Había nacido con la marca de la luna roja. Un círculo perfectamente redondo y café enclavado justo a la mitad de su pantorrilla derecha. Superpuesta en su piel tan blanca, la mancha formaba un diminuto contraste, como si se tratara de una réplica de la bandera de Japón. Toda una nación habitando en la parte baja de su pierna.
A Rafael le gustaba pasar horas enteras repasando una y otra vez aquella geometría perfecta. Usaba su índice para frotar en círculos el lunar de Sara como si, de tanta insistencia, conseguía que se pegara a él para llevarlo consigo siempre. Lo imaginaba pegado al dedo, igual que como se pegan las pestañas antes de pedir un deseo. Lo soñaba delgado como una oblea, pero suficientemente pegajosa como para colocárselo en el pecho para guardarlo sin que nadie lo viera o para ponérselo en la frente y jugar a que tenía un tercer ojo. No le bastaban los dos que tenía de nacimiento para ver a Sara y su mancha en forma de luna roja.

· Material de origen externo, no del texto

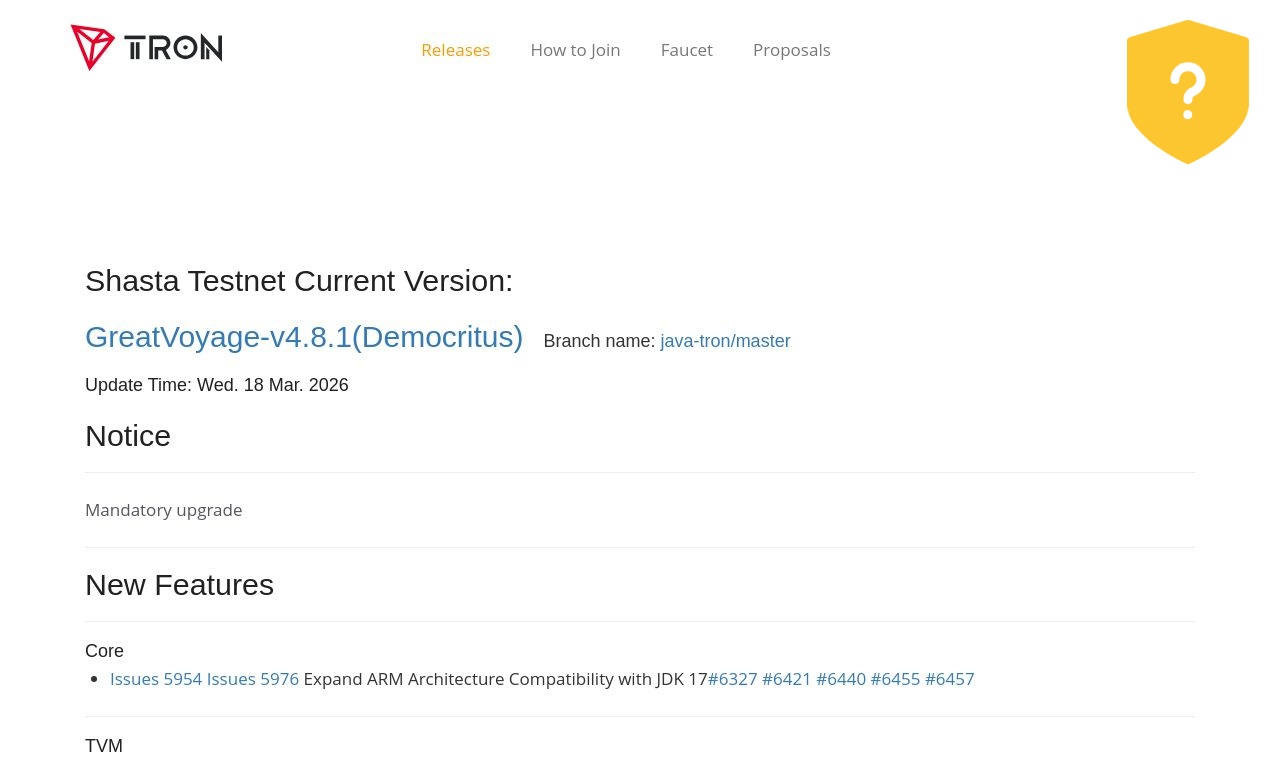Open Issues 5976 link

(x=253, y=679)
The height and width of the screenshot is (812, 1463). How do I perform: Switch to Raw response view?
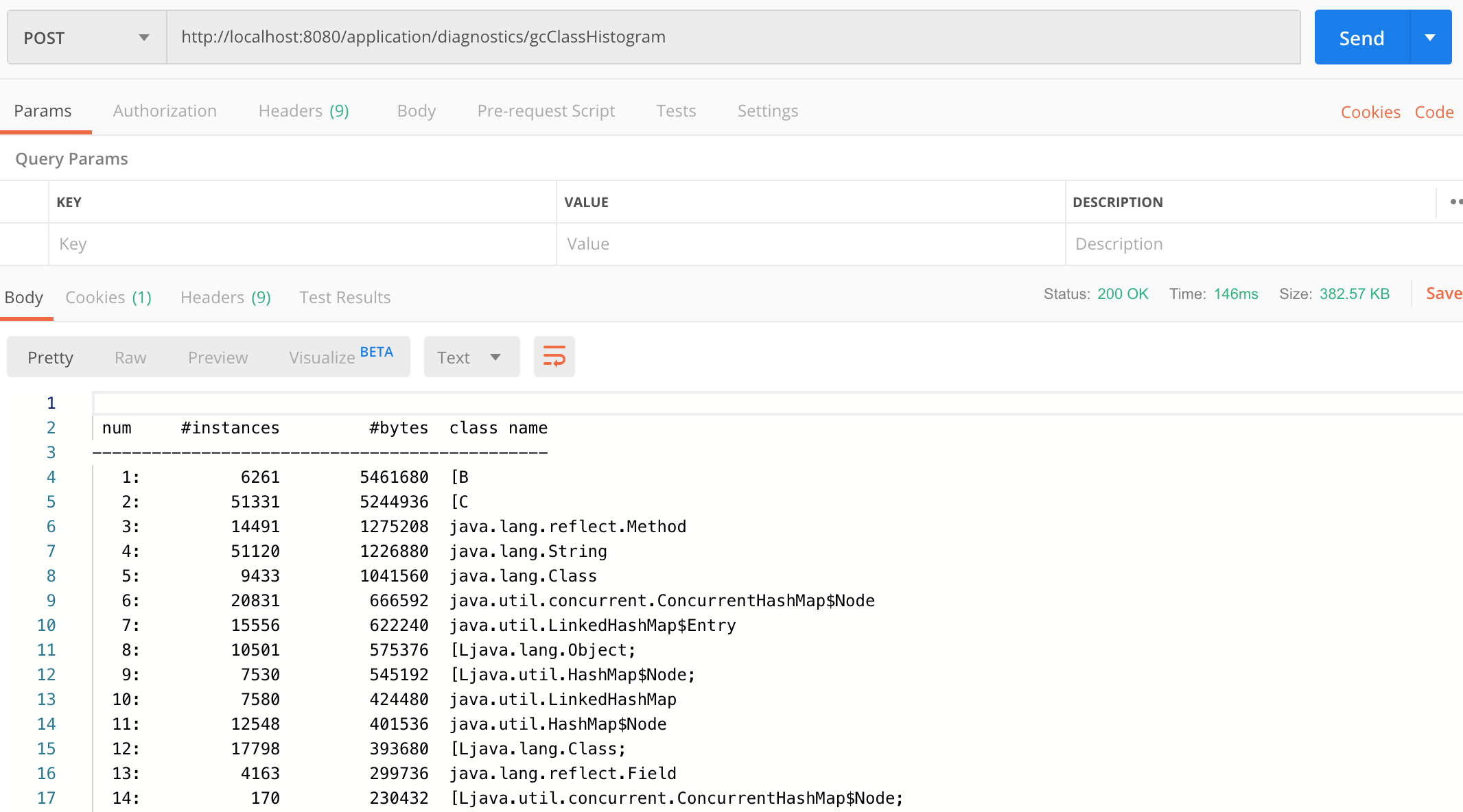point(131,357)
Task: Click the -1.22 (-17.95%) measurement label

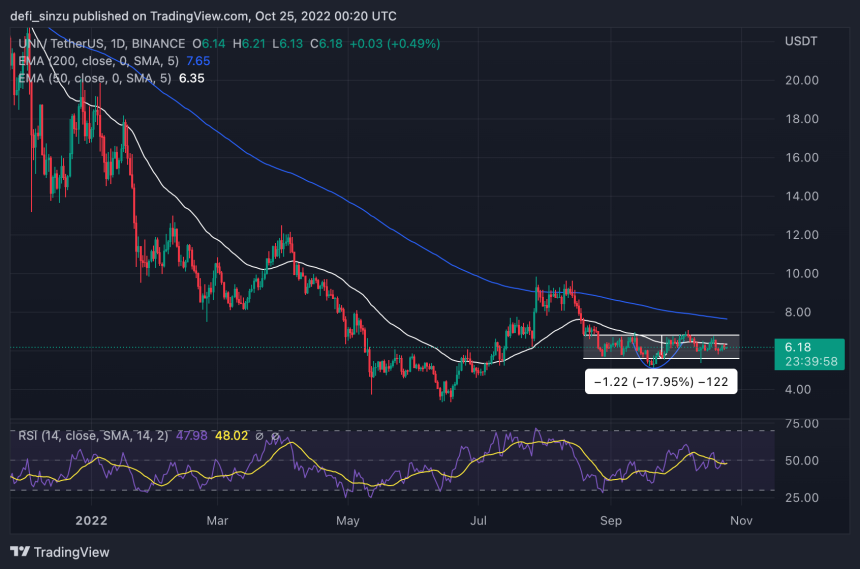Action: tap(661, 382)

Sara no comprendía su fascinación. Ella, que lo había cargado siempre, lo dejaba ver ocasionalmente cuando la falda era corta, en esos tiempos en que el calor del verano parece querer tragarse a todos por su garganta de fuego. No lo entendía, pero lo dejaba hacerlo, aunque a veces había tenido que pedirle que se detuviera porque ya había formado un halo rosa alrededor de la mancha, igual que el que bordeaba la luna cuando hacía mucho frío.
Un día en enero, acostados en la cama que Rafael había acomodado bajo la ventana para que Sara pudiera dormirse viendo las estrellas, los sorprendió un eclipse. Uno de esos fenómenos astronómicos que ocurren cada tanto y que ninguno de los dos había mirado nunca. O sí, pero eran muy chicos y ya no lo recordaban. La luna empezó a cubrirse por una sombra negra; ambos se mantenían en silencio.

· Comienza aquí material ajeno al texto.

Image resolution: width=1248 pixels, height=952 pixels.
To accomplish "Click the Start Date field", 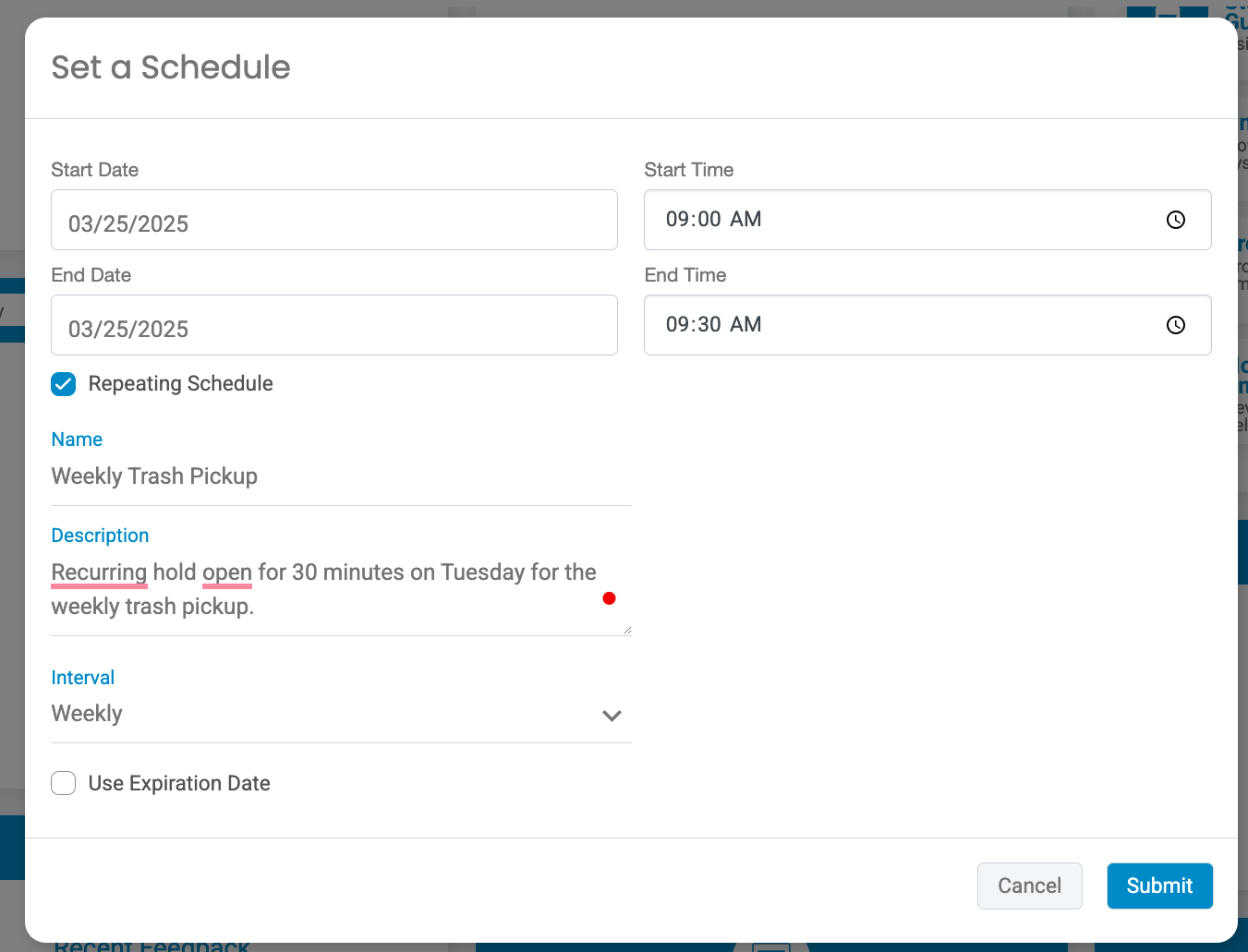I will (334, 220).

Cuando la luna empezó a entintarse de otro tono, Rafael suspiró profundamente, como entre desesperado y extasiado. Sara, sin dejar de ver por la ventana, esbozó una ligera sonrisa, imperceptible para Rafael que no despegaba los ojos de aquel fenómeno: ¿Qué ocurre?, le preguntó ella. Tu pierna, dijo, el cielo va convirtiéndose en tu pierna.
Y levantó el dedo índice; lo puso a la altura de la luna enrojecida hasta cubrirla por completo y empezó a moverlo en círculos, a la velocidad y el ritmo que tantas veces ha repetido.